:: What to do ::
In the entries below, which lines run from the one containing "The height and width of the screenshot is (635, 1133)." to the one containing "The height and width of the screenshot is (530, 1000)."? Copy exactly those lines, ends included, and no others.
:: Source material
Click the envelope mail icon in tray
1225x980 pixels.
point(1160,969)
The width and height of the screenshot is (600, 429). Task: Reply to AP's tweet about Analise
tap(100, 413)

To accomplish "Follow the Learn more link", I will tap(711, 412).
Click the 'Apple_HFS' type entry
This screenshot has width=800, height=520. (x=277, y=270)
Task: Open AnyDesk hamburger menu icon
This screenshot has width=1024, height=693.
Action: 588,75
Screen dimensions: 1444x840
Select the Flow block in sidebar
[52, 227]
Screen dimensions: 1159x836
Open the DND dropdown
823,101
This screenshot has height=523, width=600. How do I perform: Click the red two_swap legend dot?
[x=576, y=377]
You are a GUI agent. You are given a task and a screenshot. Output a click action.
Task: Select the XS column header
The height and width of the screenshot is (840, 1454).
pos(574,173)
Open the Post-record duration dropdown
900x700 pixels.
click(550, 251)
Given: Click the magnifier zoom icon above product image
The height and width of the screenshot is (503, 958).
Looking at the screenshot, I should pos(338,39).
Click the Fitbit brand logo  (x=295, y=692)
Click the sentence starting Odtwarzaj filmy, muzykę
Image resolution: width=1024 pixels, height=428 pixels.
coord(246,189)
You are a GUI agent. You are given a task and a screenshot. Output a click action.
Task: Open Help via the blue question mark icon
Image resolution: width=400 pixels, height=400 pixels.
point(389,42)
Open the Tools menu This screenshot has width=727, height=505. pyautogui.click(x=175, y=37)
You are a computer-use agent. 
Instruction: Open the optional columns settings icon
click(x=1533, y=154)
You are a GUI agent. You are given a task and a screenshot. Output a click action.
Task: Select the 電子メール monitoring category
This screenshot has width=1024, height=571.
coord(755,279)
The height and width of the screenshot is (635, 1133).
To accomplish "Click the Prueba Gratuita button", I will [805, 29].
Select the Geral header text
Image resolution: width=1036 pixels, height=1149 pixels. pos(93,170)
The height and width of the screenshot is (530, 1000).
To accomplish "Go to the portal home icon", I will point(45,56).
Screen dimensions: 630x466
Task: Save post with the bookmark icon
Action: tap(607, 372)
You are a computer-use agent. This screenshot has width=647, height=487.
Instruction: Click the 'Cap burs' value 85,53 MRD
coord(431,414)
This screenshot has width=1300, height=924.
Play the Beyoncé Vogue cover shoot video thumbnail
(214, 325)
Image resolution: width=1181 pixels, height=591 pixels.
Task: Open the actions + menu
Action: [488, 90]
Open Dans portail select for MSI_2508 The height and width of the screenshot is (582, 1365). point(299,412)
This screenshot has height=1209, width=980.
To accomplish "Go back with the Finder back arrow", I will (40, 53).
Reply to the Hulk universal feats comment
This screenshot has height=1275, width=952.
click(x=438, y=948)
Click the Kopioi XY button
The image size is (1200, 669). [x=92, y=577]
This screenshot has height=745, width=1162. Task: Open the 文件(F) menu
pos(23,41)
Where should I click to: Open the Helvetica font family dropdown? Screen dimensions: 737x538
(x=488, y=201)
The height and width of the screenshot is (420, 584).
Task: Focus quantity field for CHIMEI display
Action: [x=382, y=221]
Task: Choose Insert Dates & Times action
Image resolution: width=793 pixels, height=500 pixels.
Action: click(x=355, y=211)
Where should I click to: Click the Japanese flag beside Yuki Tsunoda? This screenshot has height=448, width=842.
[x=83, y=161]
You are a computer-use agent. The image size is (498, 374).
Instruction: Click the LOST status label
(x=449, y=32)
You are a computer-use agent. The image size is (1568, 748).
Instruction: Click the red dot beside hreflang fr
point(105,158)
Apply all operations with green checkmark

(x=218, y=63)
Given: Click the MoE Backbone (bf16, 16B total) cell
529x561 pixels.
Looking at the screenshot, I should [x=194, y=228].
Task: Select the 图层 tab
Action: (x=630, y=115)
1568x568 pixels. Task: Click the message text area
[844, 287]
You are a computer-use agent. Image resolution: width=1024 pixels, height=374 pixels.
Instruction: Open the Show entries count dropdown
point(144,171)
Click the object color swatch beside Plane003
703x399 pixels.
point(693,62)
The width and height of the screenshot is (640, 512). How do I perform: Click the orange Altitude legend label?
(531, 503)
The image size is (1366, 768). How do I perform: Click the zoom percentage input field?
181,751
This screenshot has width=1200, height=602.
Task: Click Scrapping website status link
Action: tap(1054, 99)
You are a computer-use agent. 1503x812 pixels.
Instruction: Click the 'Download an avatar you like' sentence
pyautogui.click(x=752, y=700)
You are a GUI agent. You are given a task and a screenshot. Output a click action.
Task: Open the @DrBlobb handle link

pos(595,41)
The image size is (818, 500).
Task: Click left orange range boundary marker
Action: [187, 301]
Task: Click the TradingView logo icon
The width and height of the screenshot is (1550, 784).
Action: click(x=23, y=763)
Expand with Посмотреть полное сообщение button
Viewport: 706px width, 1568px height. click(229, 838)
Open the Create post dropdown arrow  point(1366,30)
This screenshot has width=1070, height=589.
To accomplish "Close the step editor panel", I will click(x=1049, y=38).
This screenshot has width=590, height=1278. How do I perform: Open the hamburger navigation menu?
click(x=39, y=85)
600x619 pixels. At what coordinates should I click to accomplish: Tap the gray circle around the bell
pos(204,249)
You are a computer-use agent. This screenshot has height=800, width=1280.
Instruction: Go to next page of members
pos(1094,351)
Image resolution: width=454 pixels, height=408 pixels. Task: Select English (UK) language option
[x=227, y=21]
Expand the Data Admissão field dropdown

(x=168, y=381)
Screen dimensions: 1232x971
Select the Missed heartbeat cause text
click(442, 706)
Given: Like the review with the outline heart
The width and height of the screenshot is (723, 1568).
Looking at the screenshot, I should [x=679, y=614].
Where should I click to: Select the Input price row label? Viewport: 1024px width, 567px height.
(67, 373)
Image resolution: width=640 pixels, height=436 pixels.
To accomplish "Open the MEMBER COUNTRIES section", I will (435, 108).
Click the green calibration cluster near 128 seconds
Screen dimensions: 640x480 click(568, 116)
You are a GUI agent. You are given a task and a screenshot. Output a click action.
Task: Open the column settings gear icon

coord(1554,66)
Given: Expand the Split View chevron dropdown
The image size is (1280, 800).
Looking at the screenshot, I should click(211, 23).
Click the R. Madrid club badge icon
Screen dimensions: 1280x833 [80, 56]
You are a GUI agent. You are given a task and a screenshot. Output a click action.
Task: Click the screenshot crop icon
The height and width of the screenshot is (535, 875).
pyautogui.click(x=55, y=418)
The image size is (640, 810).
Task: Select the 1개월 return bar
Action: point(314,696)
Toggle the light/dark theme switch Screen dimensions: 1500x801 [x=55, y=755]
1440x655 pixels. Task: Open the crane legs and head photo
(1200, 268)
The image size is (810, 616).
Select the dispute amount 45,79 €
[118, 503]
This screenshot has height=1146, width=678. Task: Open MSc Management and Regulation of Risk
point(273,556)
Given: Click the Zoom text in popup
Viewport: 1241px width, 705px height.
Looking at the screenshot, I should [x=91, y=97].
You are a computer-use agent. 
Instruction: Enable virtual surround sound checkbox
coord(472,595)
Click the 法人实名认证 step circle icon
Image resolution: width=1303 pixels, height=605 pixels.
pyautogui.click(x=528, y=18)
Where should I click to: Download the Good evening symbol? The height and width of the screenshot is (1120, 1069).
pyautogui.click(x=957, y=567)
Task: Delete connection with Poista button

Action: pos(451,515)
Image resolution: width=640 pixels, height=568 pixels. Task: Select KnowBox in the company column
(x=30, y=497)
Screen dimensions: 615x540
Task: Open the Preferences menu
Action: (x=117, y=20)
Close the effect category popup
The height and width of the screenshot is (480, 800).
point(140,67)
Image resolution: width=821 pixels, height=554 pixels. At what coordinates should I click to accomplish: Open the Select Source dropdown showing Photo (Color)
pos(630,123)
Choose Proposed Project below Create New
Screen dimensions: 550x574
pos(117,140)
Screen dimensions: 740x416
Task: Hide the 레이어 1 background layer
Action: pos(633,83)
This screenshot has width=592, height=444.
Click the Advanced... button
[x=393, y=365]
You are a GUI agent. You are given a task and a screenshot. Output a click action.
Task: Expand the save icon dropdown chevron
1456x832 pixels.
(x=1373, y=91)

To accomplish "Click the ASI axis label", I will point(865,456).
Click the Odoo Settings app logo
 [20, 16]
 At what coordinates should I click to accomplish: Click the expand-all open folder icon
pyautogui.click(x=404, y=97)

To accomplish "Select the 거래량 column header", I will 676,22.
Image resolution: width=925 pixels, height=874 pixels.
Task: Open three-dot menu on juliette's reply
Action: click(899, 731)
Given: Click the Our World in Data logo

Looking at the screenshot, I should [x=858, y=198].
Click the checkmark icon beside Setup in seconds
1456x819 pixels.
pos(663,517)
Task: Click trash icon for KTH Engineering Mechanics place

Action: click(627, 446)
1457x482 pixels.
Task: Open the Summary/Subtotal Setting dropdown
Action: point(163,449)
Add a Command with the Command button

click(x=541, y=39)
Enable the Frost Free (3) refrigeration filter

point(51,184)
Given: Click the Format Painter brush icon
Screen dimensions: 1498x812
::::
:: Your response ::
The height and width of the screenshot is (635, 1133).
To accomplish "Click the Prueba Gratuita button", I will [805, 29].
Select the Geral header text
Image resolution: width=1036 pixels, height=1149 pixels. pos(93,170)
The height and width of the screenshot is (530, 1000).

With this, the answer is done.